Last Friday marked one year since Texas Gov. Rick Perry (R) signed into law one of the nation’s harshest abortion restrictions. The law, which state Sen. Wendy Davis (D) famously denounced during an 11-hour filibuster, imposes onerous restrictions on abortion clinics that are designed to shut them down. A year later, it has profoundly limited abortion access for Texas women: When Perry held his signing ceremony last July, Texas had 40 licensed abortion clinics. Today, only 21 are still providing abortions. By September, when a section of the law requiring abortion clinics to meet the same standards as ambulatory surgical centers takes effect, there may be only six.
The first wave of clinics closed or stopped providing abortions due to a provision of the law that came into force in November 2013 and required abortion providers to have admitting privileges at a hospital within 30 miles.

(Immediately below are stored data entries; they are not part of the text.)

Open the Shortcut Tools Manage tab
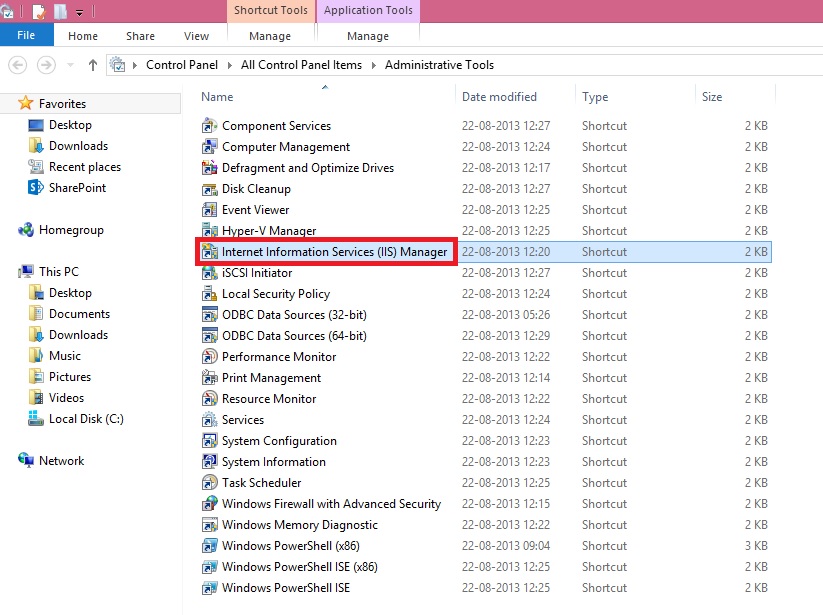 270,35
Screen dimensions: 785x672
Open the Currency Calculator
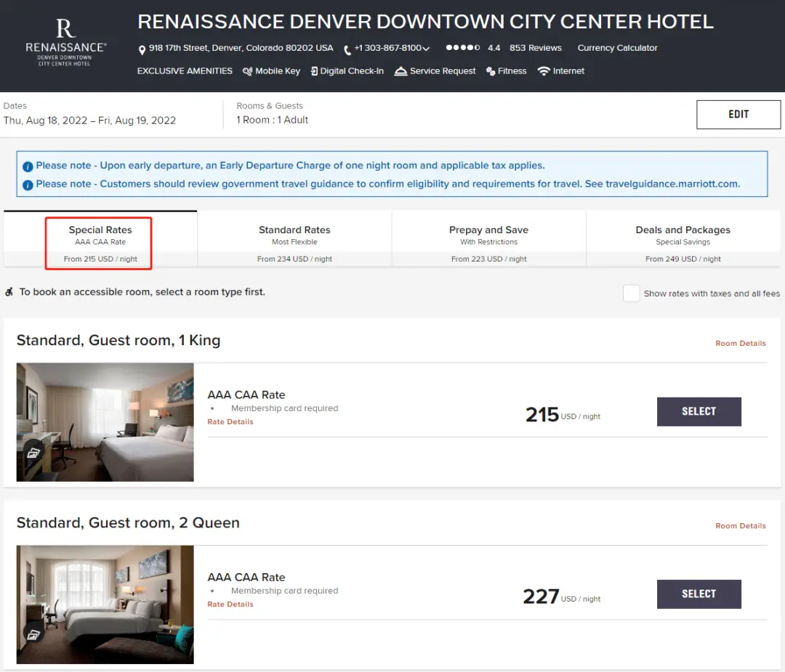(x=617, y=48)
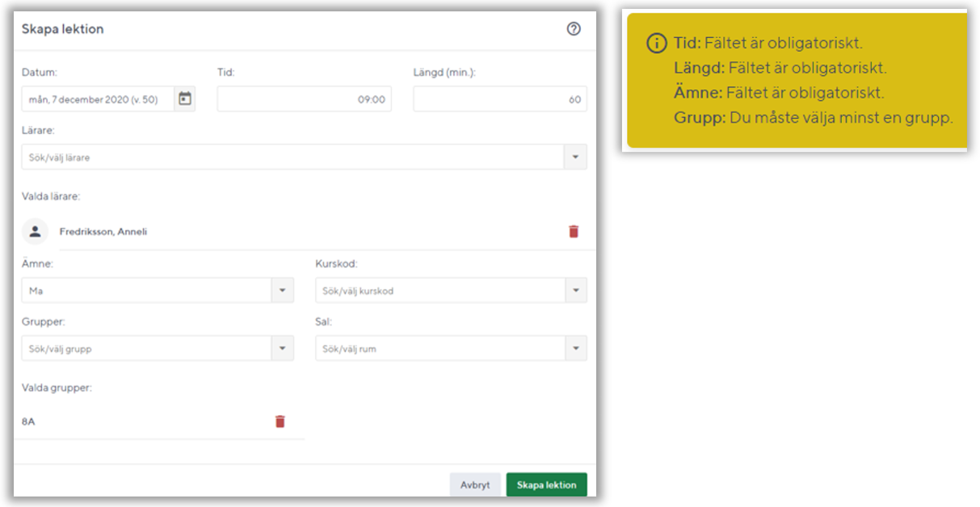Click the green Skapa lektion button
980x507 pixels.
point(546,485)
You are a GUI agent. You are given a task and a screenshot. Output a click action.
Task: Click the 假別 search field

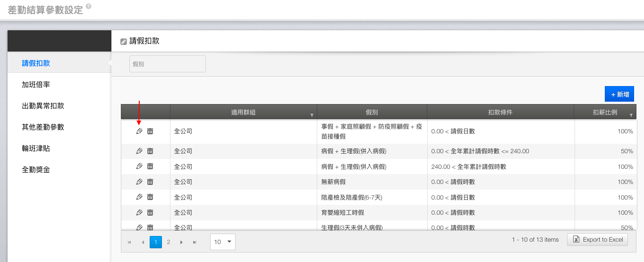[167, 64]
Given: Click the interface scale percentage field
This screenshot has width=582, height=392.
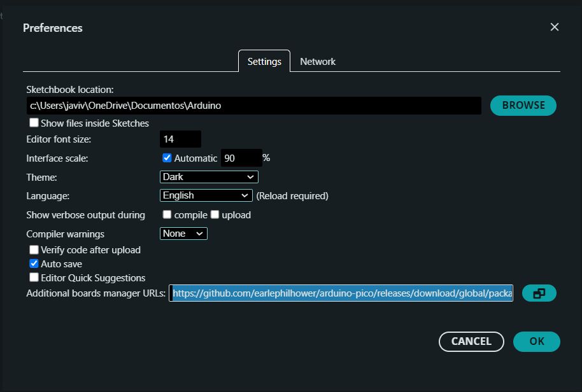Looking at the screenshot, I should point(241,157).
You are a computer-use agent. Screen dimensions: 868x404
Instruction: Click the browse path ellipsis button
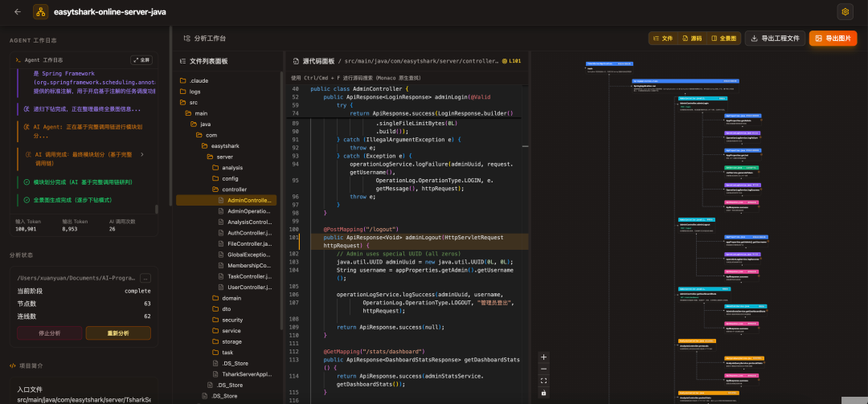coord(145,278)
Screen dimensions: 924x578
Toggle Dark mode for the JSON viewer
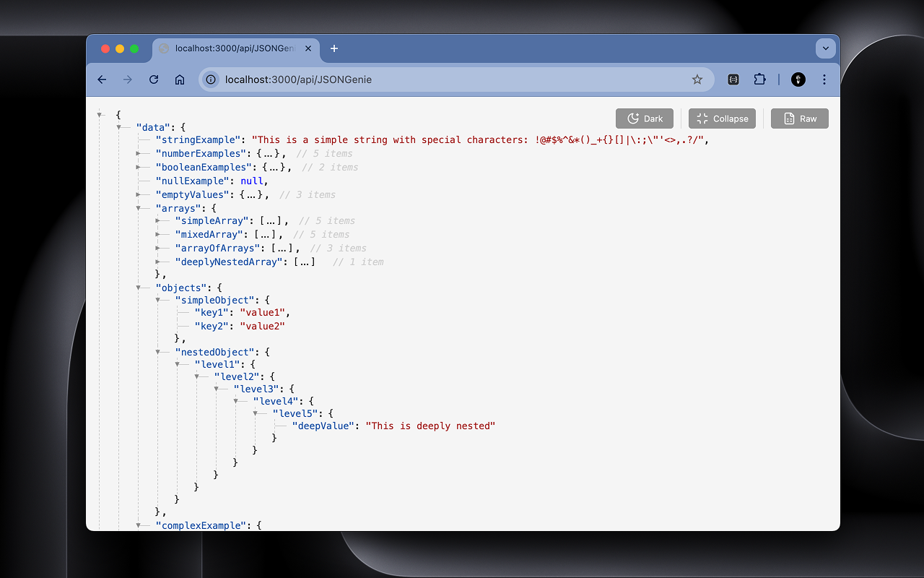[644, 118]
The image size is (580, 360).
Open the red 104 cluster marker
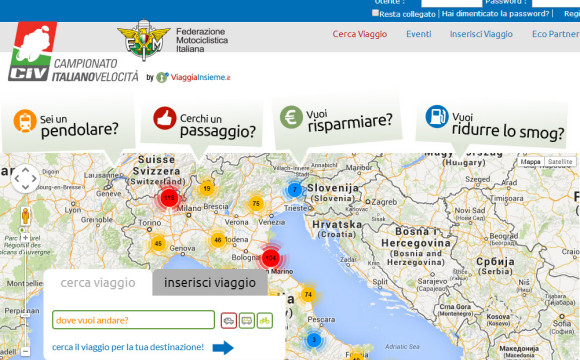click(271, 258)
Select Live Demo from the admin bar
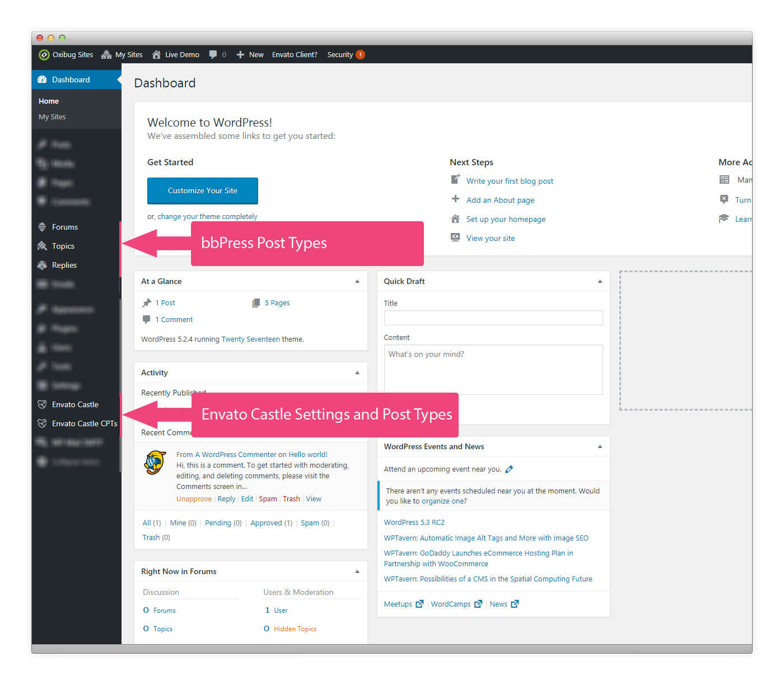This screenshot has height=685, width=784. pos(181,54)
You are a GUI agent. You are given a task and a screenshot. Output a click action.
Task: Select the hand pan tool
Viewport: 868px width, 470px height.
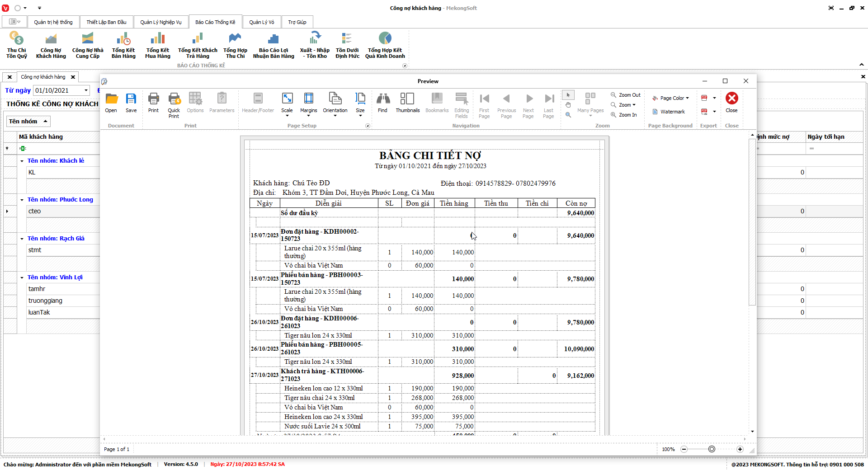568,105
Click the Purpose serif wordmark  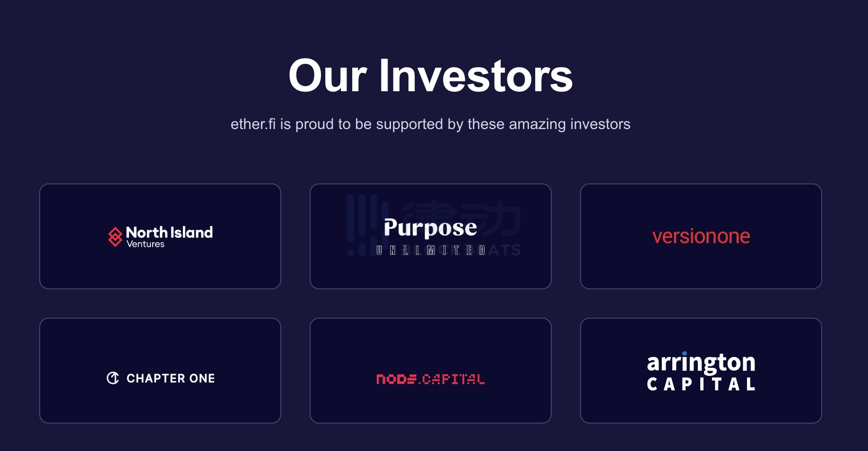pyautogui.click(x=430, y=228)
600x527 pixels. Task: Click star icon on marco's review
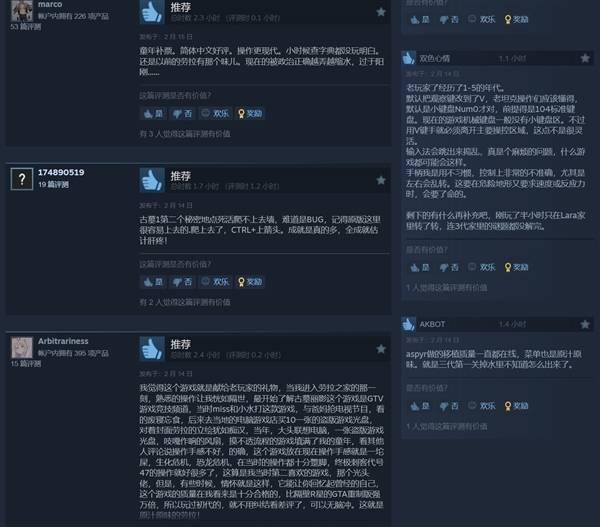point(381,12)
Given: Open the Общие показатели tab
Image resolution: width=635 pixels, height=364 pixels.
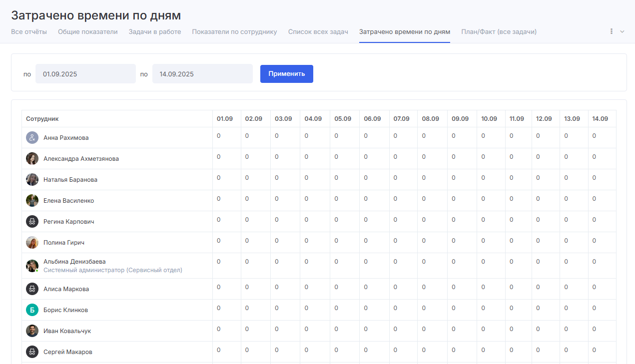Looking at the screenshot, I should 88,32.
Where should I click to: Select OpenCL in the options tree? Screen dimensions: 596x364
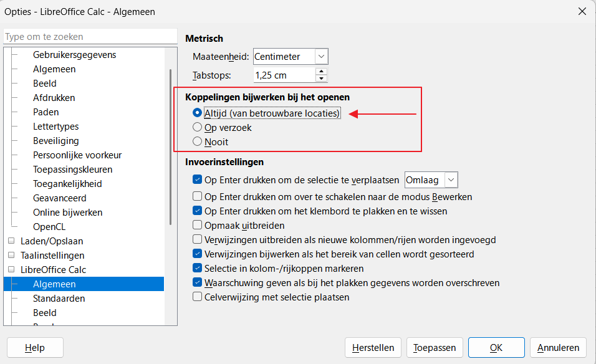(x=49, y=227)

You can see women’s abortion access trickle away in the interactive map above. Some things to note: Before the state required admitting privileges, 13 cities had abortion clinics. Now, just seven do. After September, only five Texas cities—Dallas, Forth Worth, San Antonio, Austin, and Houston—will will have abortion clinics. Women in the Rio Grande Valley must now travel to Corpus Christi, a two-and-a-half hour drive, for abortion services. Soon, there won’t be a single clinic providing abortions west of San Antonio. A clinic in Dallas that will operate as an ambulatory surgical center opened after the state’s new law passed and does not initially appear on the map.
In addition to making it harder for abortion providers to operate, the law also bans abortion 20 weeks after conception and restricts the use of medication to terminate pregnancies. At the time of its passage, anti-abortion lawmakers claimed that tougher requirements for abortion providers were necessary to safeguard women. But mainstream medical groups, such as the American College of Obstetricians and Gynecologists, argue that requiring admitting privileges doesn’t increase the level of care. Transfer agreements with hospitals offer patients the same protection in the rare cases when an abortion requires hospitalization. Plus, abortion foes have made it highly controversial for hospitals to grant abortion providers admitting privileges. In April, for example, two Texas providers claimed in a lawsuit that a Dallas hospital withdrew their admitting privileges because associating with them ginned up negative publicity.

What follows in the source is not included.